Required work: Count how many lines below include the word "dimensions". Answer with a number only.

Collected data entries
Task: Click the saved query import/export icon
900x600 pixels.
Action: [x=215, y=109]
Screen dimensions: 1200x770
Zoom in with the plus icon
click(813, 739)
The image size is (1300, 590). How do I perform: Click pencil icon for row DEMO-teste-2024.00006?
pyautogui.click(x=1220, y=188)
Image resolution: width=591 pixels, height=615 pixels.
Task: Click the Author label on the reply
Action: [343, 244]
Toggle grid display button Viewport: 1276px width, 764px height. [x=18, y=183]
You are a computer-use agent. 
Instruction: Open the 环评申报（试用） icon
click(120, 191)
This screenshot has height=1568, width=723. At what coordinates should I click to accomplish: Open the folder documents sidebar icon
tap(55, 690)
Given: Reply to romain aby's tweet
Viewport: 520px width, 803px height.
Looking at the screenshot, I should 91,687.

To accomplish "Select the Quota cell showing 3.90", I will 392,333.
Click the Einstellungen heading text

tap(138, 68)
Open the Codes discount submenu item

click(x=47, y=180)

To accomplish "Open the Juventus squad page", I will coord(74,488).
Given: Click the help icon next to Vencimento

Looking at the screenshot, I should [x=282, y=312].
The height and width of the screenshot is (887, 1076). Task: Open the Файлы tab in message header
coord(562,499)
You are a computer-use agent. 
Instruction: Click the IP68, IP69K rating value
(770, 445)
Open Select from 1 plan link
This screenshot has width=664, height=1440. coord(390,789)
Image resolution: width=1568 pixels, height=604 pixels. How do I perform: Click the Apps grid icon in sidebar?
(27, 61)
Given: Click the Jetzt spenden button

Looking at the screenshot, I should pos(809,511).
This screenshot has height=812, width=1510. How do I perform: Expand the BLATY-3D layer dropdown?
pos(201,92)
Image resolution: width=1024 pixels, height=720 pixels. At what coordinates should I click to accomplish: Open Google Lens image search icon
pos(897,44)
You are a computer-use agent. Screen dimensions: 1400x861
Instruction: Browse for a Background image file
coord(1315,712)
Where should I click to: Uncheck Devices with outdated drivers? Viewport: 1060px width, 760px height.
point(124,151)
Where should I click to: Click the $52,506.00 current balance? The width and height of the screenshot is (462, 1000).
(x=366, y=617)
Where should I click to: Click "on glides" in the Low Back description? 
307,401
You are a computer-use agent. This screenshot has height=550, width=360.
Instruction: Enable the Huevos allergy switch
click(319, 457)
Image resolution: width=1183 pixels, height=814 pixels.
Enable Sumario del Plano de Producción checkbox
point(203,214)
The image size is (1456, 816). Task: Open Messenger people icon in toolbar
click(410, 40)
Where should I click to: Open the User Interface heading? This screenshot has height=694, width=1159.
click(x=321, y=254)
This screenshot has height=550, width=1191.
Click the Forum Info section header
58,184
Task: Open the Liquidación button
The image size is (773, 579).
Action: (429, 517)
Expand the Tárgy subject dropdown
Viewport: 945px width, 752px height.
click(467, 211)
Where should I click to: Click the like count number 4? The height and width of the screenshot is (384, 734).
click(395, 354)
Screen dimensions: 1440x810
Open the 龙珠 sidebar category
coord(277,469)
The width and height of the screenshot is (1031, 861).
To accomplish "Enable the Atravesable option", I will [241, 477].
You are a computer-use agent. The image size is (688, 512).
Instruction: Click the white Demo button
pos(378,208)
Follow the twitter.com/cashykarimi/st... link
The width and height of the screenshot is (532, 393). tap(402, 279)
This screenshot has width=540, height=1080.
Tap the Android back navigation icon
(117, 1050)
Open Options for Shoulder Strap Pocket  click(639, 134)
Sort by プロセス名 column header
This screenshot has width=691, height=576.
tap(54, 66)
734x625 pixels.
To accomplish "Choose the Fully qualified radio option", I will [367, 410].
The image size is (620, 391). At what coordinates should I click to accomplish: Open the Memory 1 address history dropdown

Finished task: 3